(Action item): Set down each record below precisely, skipping the pictures.

_____

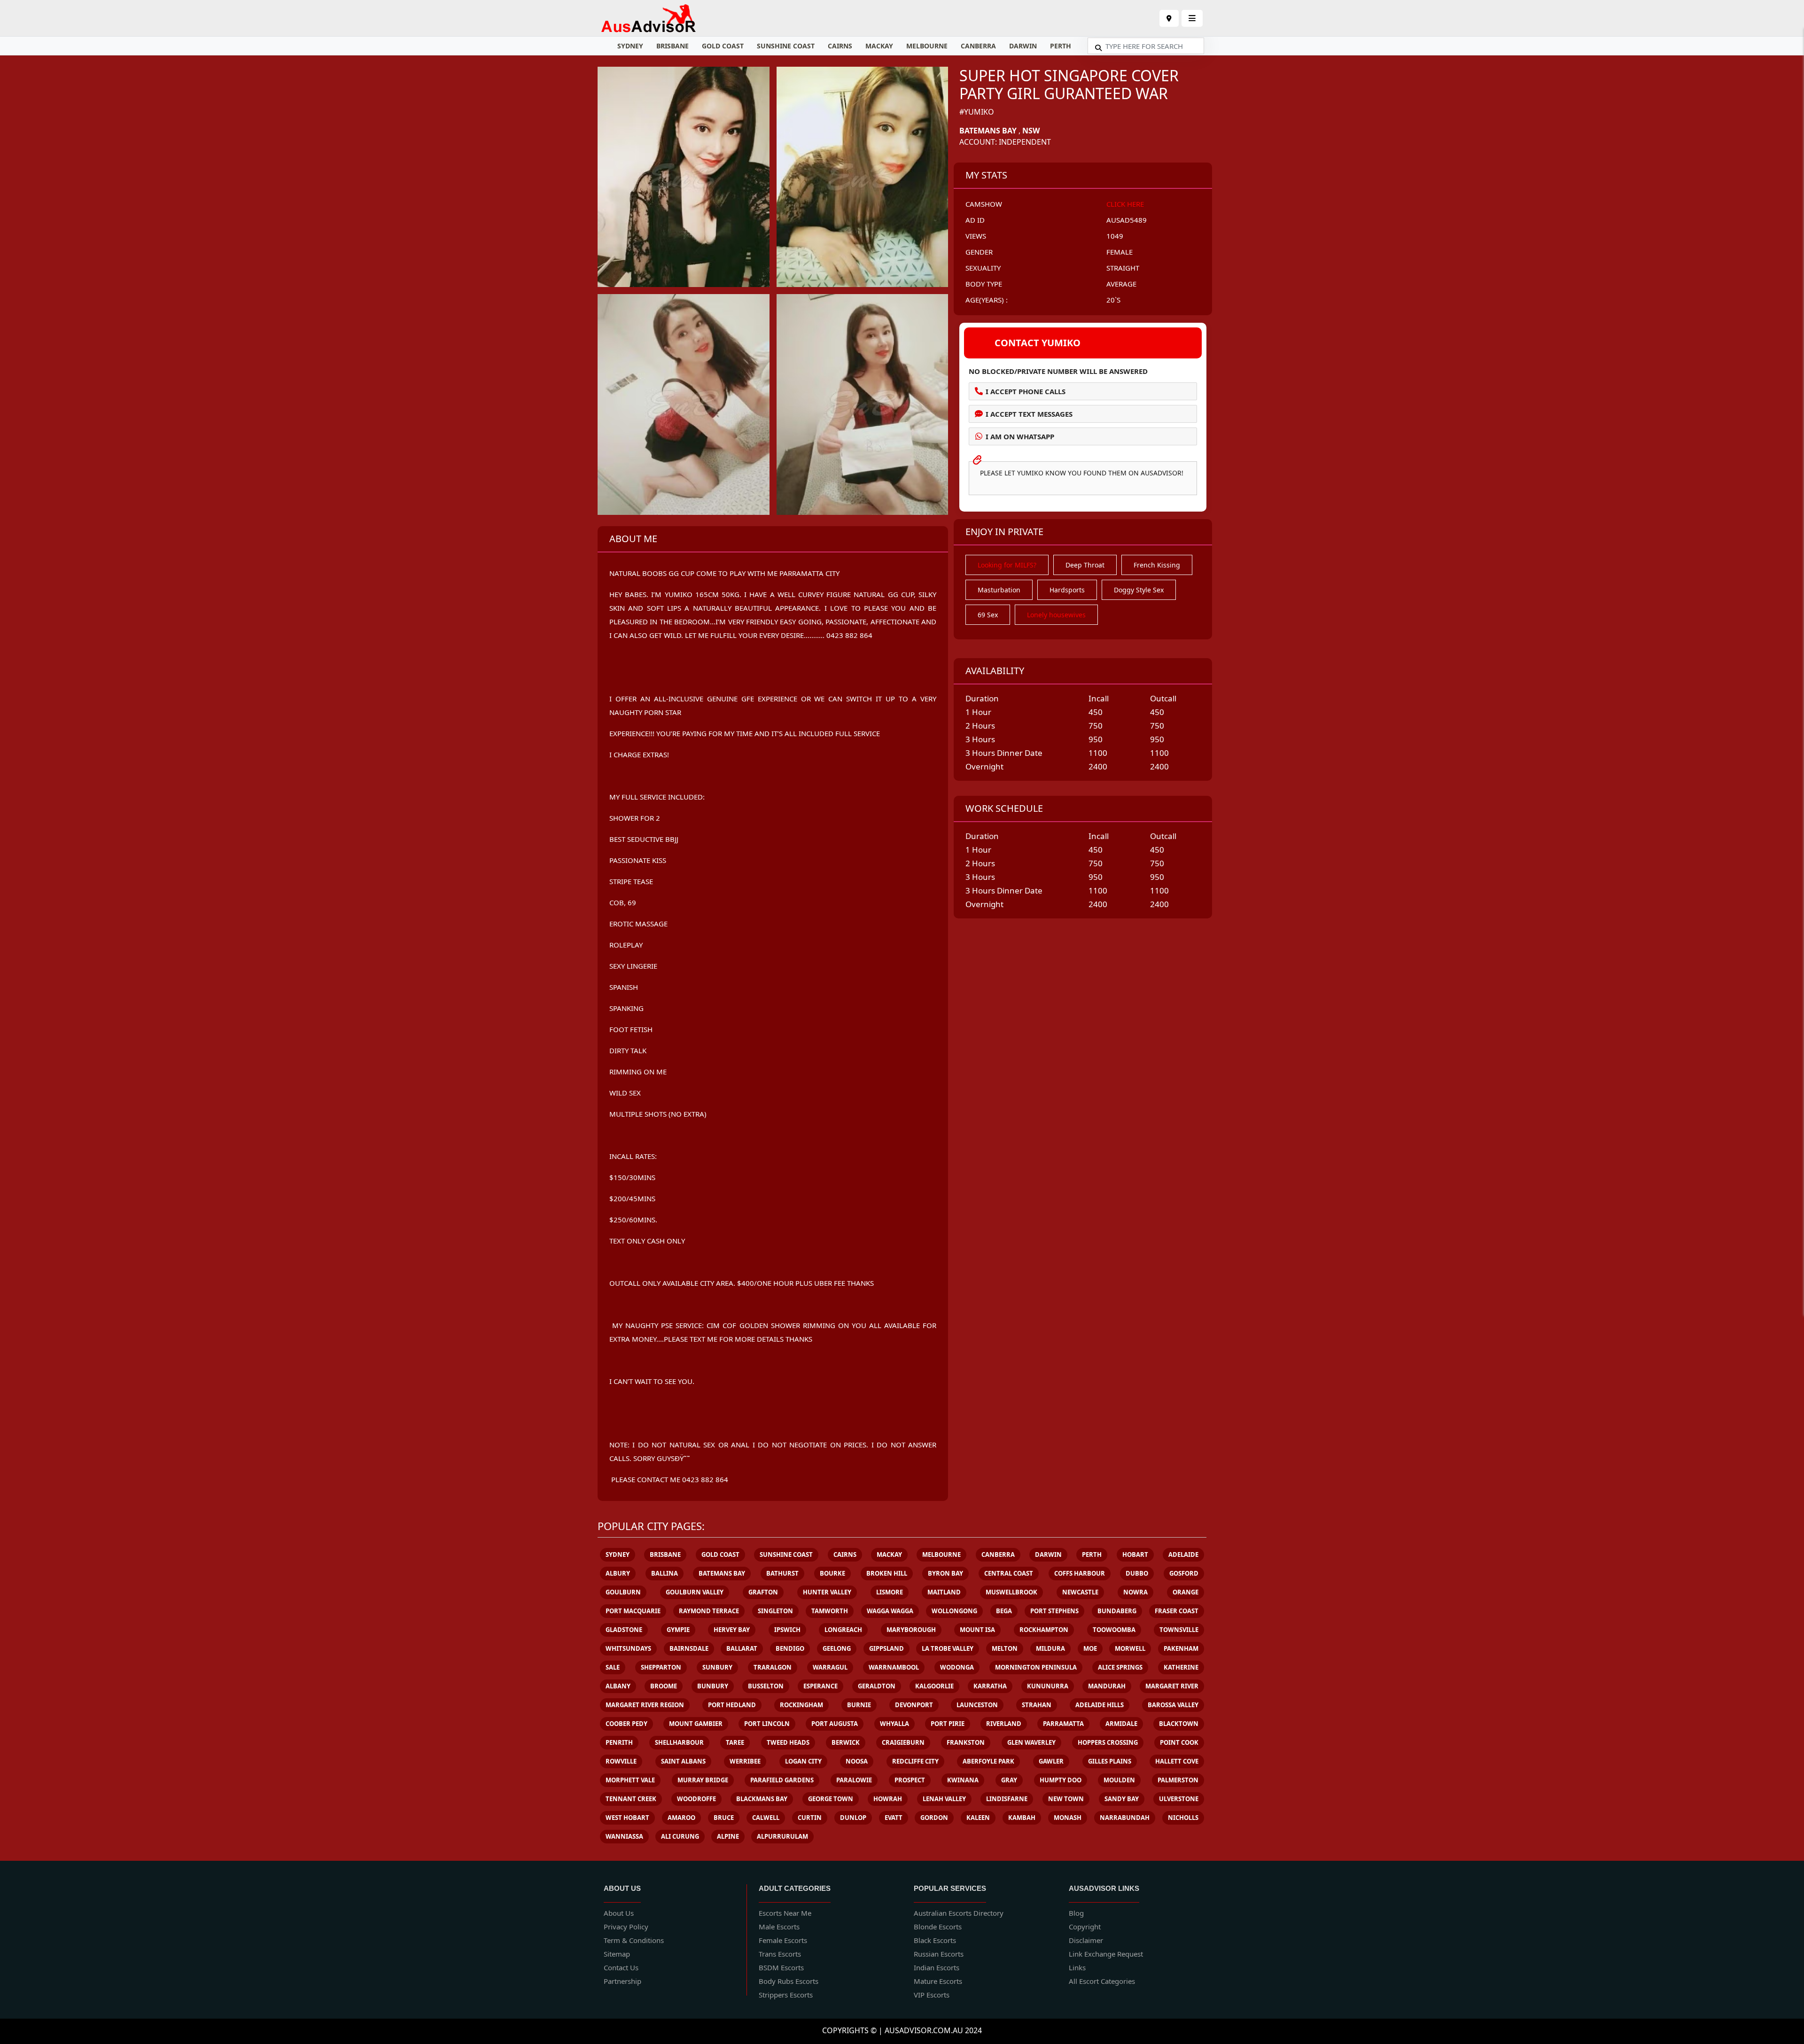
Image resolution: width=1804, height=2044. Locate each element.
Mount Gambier (696, 1723)
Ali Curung (680, 1836)
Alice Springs (1120, 1667)
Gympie (678, 1629)
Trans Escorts (780, 1954)
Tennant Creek (631, 1799)
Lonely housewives (1056, 614)
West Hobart (627, 1817)
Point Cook (1179, 1742)
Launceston (977, 1705)
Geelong (837, 1648)
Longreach (843, 1629)
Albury (618, 1573)
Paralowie (854, 1780)
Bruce (724, 1817)
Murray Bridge (702, 1780)
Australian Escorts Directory (958, 1913)
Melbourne (927, 45)
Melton (1005, 1648)
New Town (1066, 1799)
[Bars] (1169, 18)
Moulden (1119, 1780)
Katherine (1181, 1667)
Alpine (728, 1836)
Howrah (887, 1799)
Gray (1009, 1780)
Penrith (619, 1742)
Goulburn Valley (694, 1592)
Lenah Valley (944, 1799)
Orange (1185, 1592)
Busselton (766, 1686)
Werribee (745, 1761)
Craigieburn (903, 1742)
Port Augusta (834, 1723)
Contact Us (621, 1967)
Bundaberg (1116, 1611)
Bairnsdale (688, 1648)
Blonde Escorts (938, 1926)
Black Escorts (935, 1940)
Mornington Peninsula (1036, 1667)
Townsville (1178, 1629)
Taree (735, 1742)
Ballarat (741, 1648)
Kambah (1021, 1817)
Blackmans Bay (761, 1799)
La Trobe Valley (947, 1648)
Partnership (622, 1981)
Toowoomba (1114, 1629)
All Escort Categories (1102, 1981)
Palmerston (1178, 1780)
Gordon (934, 1817)
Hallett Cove (1176, 1761)
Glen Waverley (1031, 1742)
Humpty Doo (1060, 1780)
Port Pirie (947, 1723)
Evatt (893, 1817)
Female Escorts (783, 1940)
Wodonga (957, 1667)
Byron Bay (945, 1573)
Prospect (909, 1780)
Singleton (775, 1611)
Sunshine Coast (786, 45)
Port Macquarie (633, 1611)
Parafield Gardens (782, 1780)
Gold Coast (723, 45)
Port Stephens (1054, 1611)
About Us (619, 1913)
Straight (1122, 267)
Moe (1090, 1648)
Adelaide (1183, 1554)
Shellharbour (679, 1742)
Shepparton (661, 1667)
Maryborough (911, 1629)
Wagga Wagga (890, 1611)
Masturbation (999, 589)
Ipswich (787, 1629)
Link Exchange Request (1106, 1954)
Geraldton (876, 1686)
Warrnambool (894, 1667)
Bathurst (782, 1573)
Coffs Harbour (1079, 1573)
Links (1077, 1967)
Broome (663, 1686)
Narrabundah (1125, 1817)
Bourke (832, 1573)
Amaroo (681, 1817)
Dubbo (1137, 1573)
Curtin (810, 1817)
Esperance (820, 1686)
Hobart (1135, 1554)
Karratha (990, 1686)
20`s (1113, 299)
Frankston (966, 1742)
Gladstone (624, 1629)
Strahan (1036, 1705)
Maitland (944, 1592)
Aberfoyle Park (988, 1761)
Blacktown (1178, 1723)
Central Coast (1008, 1573)
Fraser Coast (1176, 1611)
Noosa (857, 1761)
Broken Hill (886, 1573)
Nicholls (1183, 1817)
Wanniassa (624, 1836)
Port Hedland (732, 1705)
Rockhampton (1043, 1629)
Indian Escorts (936, 1967)
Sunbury (717, 1667)
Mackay (879, 45)
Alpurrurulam (782, 1836)
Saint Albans (683, 1761)
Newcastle (1080, 1592)
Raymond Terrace (709, 1611)
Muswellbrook (1011, 1592)
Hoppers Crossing (1108, 1742)
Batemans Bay (988, 130)
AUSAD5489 (1126, 220)
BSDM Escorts (781, 1967)
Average (1121, 283)
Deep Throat (1084, 564)
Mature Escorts (938, 1981)
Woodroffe (696, 1799)
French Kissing (1157, 564)
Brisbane (672, 45)
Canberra (978, 45)
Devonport (914, 1705)
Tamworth (829, 1611)
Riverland (1003, 1723)
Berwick (846, 1742)
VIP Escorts (931, 1994)
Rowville (621, 1761)
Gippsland (886, 1648)
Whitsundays (628, 1648)
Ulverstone (1178, 1799)
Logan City (803, 1761)
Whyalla (894, 1723)
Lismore (889, 1592)
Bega (1004, 1611)
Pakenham (1181, 1648)
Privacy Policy (626, 1926)
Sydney (630, 45)
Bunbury (712, 1686)
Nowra (1135, 1592)
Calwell (765, 1817)
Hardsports (1067, 589)
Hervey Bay (732, 1629)
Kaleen (978, 1817)
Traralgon (773, 1667)
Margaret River (1171, 1686)
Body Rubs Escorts (788, 1981)
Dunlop (853, 1817)
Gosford (1183, 1573)
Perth (1060, 45)
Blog (1076, 1913)
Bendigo (790, 1648)
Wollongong (954, 1611)
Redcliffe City (915, 1761)
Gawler (1051, 1761)
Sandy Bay (1121, 1799)
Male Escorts (779, 1926)
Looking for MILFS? (1007, 564)
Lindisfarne (1006, 1799)
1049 (1114, 236)
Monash (1067, 1817)
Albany (618, 1686)
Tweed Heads (788, 1742)
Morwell (1130, 1648)
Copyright (1085, 1926)
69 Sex (988, 614)
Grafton (763, 1592)
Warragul (830, 1667)
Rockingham (801, 1705)
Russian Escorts (939, 1954)
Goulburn (623, 1592)
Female (1119, 251)
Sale (613, 1667)
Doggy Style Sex (1139, 589)
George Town (830, 1799)
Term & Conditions (634, 1940)
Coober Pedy (626, 1723)
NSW (1031, 130)
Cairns (840, 45)
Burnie (859, 1705)
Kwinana (963, 1780)
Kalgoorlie (934, 1686)
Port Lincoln (767, 1723)
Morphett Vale (630, 1780)
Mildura (1050, 1648)
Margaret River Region (645, 1705)
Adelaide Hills (1099, 1705)
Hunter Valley (827, 1592)
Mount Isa (977, 1629)
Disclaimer (1086, 1940)
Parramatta (1063, 1723)
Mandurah (1107, 1686)
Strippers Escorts (786, 1994)
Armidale (1121, 1723)
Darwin (1023, 45)
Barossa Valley (1173, 1705)
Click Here (1125, 204)
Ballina (664, 1573)
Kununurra (1047, 1686)
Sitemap (617, 1954)
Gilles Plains (1109, 1761)
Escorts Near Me (785, 1913)
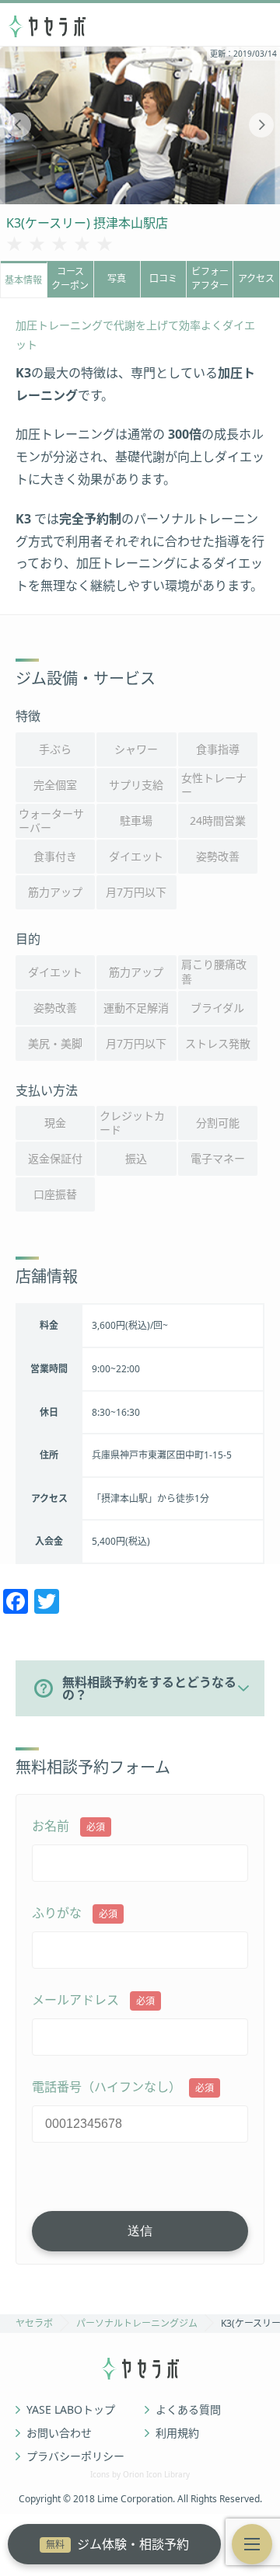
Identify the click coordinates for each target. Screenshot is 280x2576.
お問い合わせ (59, 2433)
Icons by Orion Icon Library (140, 2474)
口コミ (163, 278)
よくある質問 (188, 2409)
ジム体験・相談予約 (117, 2544)
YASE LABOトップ (70, 2409)
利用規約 (177, 2433)
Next (261, 125)
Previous (18, 125)
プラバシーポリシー (75, 2456)
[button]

_____

(Exercise solution):
Image resolution: width=1804, height=2044. Locate each element.
Mount Gambier (696, 1723)
Ali Curung (680, 1836)
Alice Springs (1120, 1667)
Gympie (678, 1629)
Trans Escorts (780, 1954)
Tennant Creek (631, 1799)
Lonely housewives (1056, 614)
West Hobart (627, 1817)
Point Cook (1179, 1742)
Launceston (977, 1705)
Geelong (837, 1648)
Longreach (843, 1629)
Albury (618, 1573)
Paralowie (854, 1780)
Bruce (724, 1817)
Murray Bridge (702, 1780)
Australian Escorts Directory (958, 1913)
Melbourne (927, 45)
Melton (1005, 1648)
New Town (1066, 1799)
[Bars] (1169, 18)
Moulden (1119, 1780)
Katherine (1181, 1667)
Alpine (728, 1836)
Howrah (887, 1799)
Gray (1009, 1780)
Penrith (619, 1742)
Goulburn Valley (694, 1592)
Lenah Valley (944, 1799)
Orange (1185, 1592)
Busselton (766, 1686)
Werribee (745, 1761)
Craigieburn (903, 1742)
Port Augusta (834, 1723)
Contact Us (621, 1967)
Bundaberg (1116, 1611)
Bairnsdale (688, 1648)
Blonde Escorts (938, 1926)
Black Escorts (935, 1940)
Mornington Peninsula (1036, 1667)
Townsville (1178, 1629)
Taree (735, 1742)
Ballarat (741, 1648)
Kambah (1021, 1817)
Blackmans Bay (761, 1799)
La Trobe Valley (947, 1648)
Partnership (622, 1981)
Toowoomba (1114, 1629)
All Escort Categories (1102, 1981)
Palmerston (1178, 1780)
Gordon (934, 1817)
Hallett Cove (1176, 1761)
Glen Waverley (1031, 1742)
Humpty Doo (1060, 1780)
Port Pirie (947, 1723)
Evatt (893, 1817)
Female Escorts (783, 1940)
Wodonga (957, 1667)
Byron Bay (945, 1573)
Prospect (909, 1780)
Singleton (775, 1611)
Sunshine Coast (786, 45)
Port Macquarie (633, 1611)
Parafield Gardens (782, 1780)
Gold Coast (723, 45)
Port Stephens (1054, 1611)
About Us (619, 1913)
Straight (1122, 267)
Moe (1090, 1648)
Adelaide (1183, 1554)
Shellharbour (679, 1742)
Shepparton (661, 1667)
Maryborough (911, 1629)
Wagga Wagga (890, 1611)
Masturbation (999, 589)
Ipswich (787, 1629)
Link Exchange Request (1106, 1954)
Geraldton (876, 1686)
Warrnambool (894, 1667)
Bathurst (782, 1573)
Coffs Harbour (1079, 1573)
Links (1077, 1967)
Broome (663, 1686)
Narrabundah (1125, 1817)
Bourke (832, 1573)
Amaroo (681, 1817)
Dubbo (1137, 1573)
Curtin (810, 1817)
Esperance (820, 1686)
Hobart (1135, 1554)
Karratha (990, 1686)
20`s (1113, 299)
Frankston (966, 1742)
Gladstone (624, 1629)
Strahan (1036, 1705)
Maitland (944, 1592)
Aberfoyle Park (988, 1761)
Blacktown (1178, 1723)
Central Coast (1008, 1573)
Fraser Coast (1176, 1611)
Noosa (857, 1761)
Broken Hill (886, 1573)
Nicholls (1183, 1817)
Wanniassa (624, 1836)
Port Hedland (732, 1705)
Rockhampton (1043, 1629)
Indian Escorts (936, 1967)
Sunbury (717, 1667)
Mackay (879, 45)
Alpurrurulam (782, 1836)
Saint Albans (683, 1761)
Newcastle (1080, 1592)
Raymond Terrace (709, 1611)
Muswellbrook (1011, 1592)
Hoppers Crossing (1108, 1742)
Batemans Bay (988, 130)
AUSAD5489 (1126, 220)
BSDM Escorts (781, 1967)
Average (1121, 283)
Deep Throat (1084, 564)
Mature Escorts (938, 1981)
Woodroffe (696, 1799)
French Kissing (1157, 564)
Brisbane (672, 45)
Canberra (978, 45)
Devonport (914, 1705)
Tamworth (829, 1611)
Riverland (1003, 1723)
Berwick (846, 1742)
VIP Escorts (931, 1994)
Rowville (621, 1761)
Gippsland (886, 1648)
Whitsundays (628, 1648)
Ulverstone (1178, 1799)
Logan City (803, 1761)
Whyalla (894, 1723)
Lismore (889, 1592)
Bega (1004, 1611)
Pakenham (1181, 1648)
Privacy Policy (626, 1926)
Sydney (630, 45)
Bunbury (712, 1686)
Nowra (1135, 1592)
Calwell (765, 1817)
Hardsports (1067, 589)
Hervey Bay (732, 1629)
Kaleen (978, 1817)
Traralgon (773, 1667)
Margaret River (1171, 1686)
Body Rubs Escorts (788, 1981)
Dunlop (853, 1817)
Gosford (1183, 1573)
Perth (1060, 45)
Blog (1076, 1913)
Bendigo (790, 1648)
Wollongong (954, 1611)
Redcliffe City (915, 1761)
Gawler (1051, 1761)
Sandy Bay (1121, 1799)
Male Escorts (779, 1926)
Looking for MILFS? (1007, 564)
Lindisfarne (1006, 1799)
1049 (1114, 236)
Monash (1067, 1817)
Albany (618, 1686)
Tweed Heads (788, 1742)
Morwell (1130, 1648)
Copyright (1085, 1926)
69 Sex (988, 614)
Grafton (763, 1592)
Warragul (830, 1667)
Rockingham (801, 1705)
Russian Escorts (939, 1954)
Goulburn (623, 1592)
Female (1119, 251)
Sale (613, 1667)
Doggy Style Sex (1139, 589)
George Town (830, 1799)
Term & Conditions (634, 1940)
Coober Pedy (626, 1723)
NSW (1031, 130)
Cairns (840, 45)
Burnie (859, 1705)
Kwinana (963, 1780)
Kalgoorlie (934, 1686)
Port Lincoln (767, 1723)
Morphett Vale (630, 1780)
Mildura (1050, 1648)
Margaret River Region (645, 1705)
Adelaide Hills (1099, 1705)
Hunter Valley (827, 1592)
Mount Isa (977, 1629)
Disclaimer (1086, 1940)
Parramatta (1063, 1723)
Mandurah (1107, 1686)
Strippers Escorts (786, 1994)
Armidale (1121, 1723)
Darwin (1023, 45)
Barossa Valley (1173, 1705)
Click Here (1125, 204)
Ballina (664, 1573)
Kununurra (1047, 1686)
Sitemap (617, 1954)
Gilles Plains (1109, 1761)
Escorts Near Me (785, 1913)
Identify the click coordinates for each target. Screenshot is 280x2576.
お問い合わせ (59, 2433)
Icons by Orion Icon Library (140, 2474)
口コミ (163, 278)
よくある質問 (188, 2409)
ジム体験・相談予約 (117, 2544)
YASE LABOトップ (70, 2409)
利用規約 (177, 2433)
Next (261, 125)
Previous (18, 125)
プラバシーポリシー (75, 2456)
[button]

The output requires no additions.